9. Juni 2025
Structured Training, Scenic Trail
The fog was relatively thick. You were able to see where you were going, sure. But milestones, such as summits, settlements remained shrouded, panoramas denied to the crowd of runners who set out to tackle the Scenic Trail K54 in Ticino, Switzerland.
With that fog, the scenery, was just different than what you would normally associate with ‘scenic’. You turn a corner, and out of the fog bubble surrounding you, a dozen horses appear out of nowhere. There are more effects of running in a bubble of fog for several hours: you cover a great distance, but your gaze cannot wander to distant summits yet to be reached. Instead, this bubble keeps you firmly focused on the here and now. Almost as powerfully as the cone of light cast by your headlamp when running at night, when running in places out of reach of illuminating street lamps. Your headlamp and you. Or, in this case, the fog bubble and you. Plus, occasionally, your fellow competitors.
The Scenic Trail race offers several courses, all starting from Tesserete.
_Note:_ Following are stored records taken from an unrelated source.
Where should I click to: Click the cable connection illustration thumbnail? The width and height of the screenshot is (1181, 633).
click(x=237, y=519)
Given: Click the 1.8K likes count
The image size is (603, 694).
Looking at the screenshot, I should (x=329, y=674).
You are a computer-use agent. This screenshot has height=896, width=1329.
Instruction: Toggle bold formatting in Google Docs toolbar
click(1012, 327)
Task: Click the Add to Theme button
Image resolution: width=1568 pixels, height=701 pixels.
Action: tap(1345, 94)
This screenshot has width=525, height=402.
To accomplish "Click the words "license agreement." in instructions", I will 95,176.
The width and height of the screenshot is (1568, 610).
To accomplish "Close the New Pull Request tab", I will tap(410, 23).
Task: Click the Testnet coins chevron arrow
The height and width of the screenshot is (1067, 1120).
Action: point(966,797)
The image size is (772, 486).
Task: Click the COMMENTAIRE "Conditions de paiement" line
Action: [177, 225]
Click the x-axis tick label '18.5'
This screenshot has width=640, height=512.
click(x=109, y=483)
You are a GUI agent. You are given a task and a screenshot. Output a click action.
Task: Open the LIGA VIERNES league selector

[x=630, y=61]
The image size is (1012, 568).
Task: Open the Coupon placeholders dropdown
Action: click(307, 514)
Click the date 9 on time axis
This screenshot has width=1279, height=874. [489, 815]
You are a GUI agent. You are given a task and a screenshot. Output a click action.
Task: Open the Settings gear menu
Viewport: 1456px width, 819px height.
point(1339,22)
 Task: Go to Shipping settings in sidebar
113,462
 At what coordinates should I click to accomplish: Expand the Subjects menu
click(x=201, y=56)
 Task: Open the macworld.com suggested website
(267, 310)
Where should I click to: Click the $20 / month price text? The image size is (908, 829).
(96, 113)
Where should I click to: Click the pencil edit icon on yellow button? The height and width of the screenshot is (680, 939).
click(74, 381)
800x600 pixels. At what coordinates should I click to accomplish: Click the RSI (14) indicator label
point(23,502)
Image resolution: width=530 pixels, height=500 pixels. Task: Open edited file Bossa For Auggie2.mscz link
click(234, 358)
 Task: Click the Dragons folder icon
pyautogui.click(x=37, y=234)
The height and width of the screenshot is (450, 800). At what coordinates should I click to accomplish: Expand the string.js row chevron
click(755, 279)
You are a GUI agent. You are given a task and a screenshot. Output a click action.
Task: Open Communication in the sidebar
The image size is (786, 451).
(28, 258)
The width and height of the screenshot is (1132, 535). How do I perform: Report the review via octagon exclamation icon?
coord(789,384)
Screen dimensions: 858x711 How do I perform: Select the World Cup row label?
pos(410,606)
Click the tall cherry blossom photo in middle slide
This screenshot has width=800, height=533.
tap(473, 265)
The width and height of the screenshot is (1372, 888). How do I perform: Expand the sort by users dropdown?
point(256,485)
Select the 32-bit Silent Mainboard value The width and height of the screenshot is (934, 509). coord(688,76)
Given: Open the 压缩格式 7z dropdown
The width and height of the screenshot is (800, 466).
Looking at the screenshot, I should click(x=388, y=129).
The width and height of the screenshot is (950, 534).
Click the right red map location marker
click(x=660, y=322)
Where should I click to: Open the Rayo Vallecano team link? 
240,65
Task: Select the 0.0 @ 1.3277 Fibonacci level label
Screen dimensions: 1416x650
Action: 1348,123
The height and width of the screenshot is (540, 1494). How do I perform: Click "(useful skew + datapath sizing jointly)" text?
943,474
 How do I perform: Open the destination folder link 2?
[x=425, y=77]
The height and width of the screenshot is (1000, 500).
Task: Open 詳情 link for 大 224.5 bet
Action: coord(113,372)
I chose the 54km loop, which comes with 3900m of elevation gain. Relentless uphills on the first half, and relentless downhills on the second half, with the middle section rolling up and down the ridge of the Denti della Vecchia along the border between Italy and Switzerland. Rocky paths uphill give way to leafy trails in the forest, followed by steep descents, first muddy than rocky. All topped off by a far too long asphalt section that makes it impossible to choose the right pair of shoes for all the terrain covered. That is the Scenic Trail.
Structured training, however, preceded the months ahead of the Scenic Trail race. Over the past nine months, I have been participating in an early version of the KoopAI. What’s that? Think: “a software clone of ultrarunning coach Jason Koop”. Or in his own words, “experience Koop’s proven ultrarunning coaching methodology through a sophisticated training system developed in direct collaboration with him” (https://koopai-endurance.com/welcome_letter). The software developers are working closely with both coaches and athletes, and I think that has a lot of potential, some of it already materialized. I can certainly say that it unlocked a bit more of my own potential.
I gradually transitioned from “chaotic, entirely unpredictable training” into “consistent, structured training” over the period of many years. In the past nine months of training deliberately with the help of the individualized, dynamically adjusted training plan from KoopAI, I took yet another step. At first, I was hesitant, but then I enjoyed the benefits of having some assistance in programming the training week-by-week, and periodizing training over the several months ahead of a race. Rather than doing that entirely on my own.
Unfortunately, I hurt my right foot somehow during training. This had nothing to do with the training program itself, but rather was likely a training error that I made myself. Fortunately, it seems only to have been a very mild injury. Likely from overloading my right foot on a steep downhill section with lots of high steps built into the trail. My left leg is more skilled and stronger than my right leg when it comes to landing. As a precaution, I took two weeks of from running, entirely. There were two weeks left prior to the race. But I figured, enough to remind the body of earlier training and maintain form.
Carefully, I ramped up training again after the two-week break. The foot improved from day to day, despite of slowly putting more load on it. After a three hour training run without any pain, I decided to actually do the race. Under one condition: walk all downhill sections, just to make sure that I don’t send the same overload signal again. That was a prudent choice, and I am quite proud that I managed to stick to the promise during the race.
Pushing hard uphill, and walking leisurely downhill is a bad race strategy, from a performance standpoint: you just lose so much time on the downhill, and so much energy on the uphill. I overtook the same trail runners on the uphill sections who overtook me on the downhill section. Until the second half, where the course went predominantly downhill, and I was left behind. After seeing me blaze past on the way up, only to walk down, one fellow runner aptly summarized this to me “if only you knew how to descent”… Which to be fair, I don’t even know how to do well when I’m not as cautious as I was on this race day. In any case, I probably lost more than an hour this way, and arrived after approximately nine-and-a-half hours at the finish line. But entirely in one piece, and that’s what really matters.
Grateful. That’s what I am. For the team (software developers and coaches) around KoopAI who have been awesome to collaborate with (the team gets some hobby athletes to give feedback, but the athletes get feedback on their training: a win-win), for the company from my running buddies from the trail-maniacs, and especially for the two trail-maniacs who hiked over 20 km for cheering from a cold & windy spot, fully equipped with cow bells (make some noise) and good mood.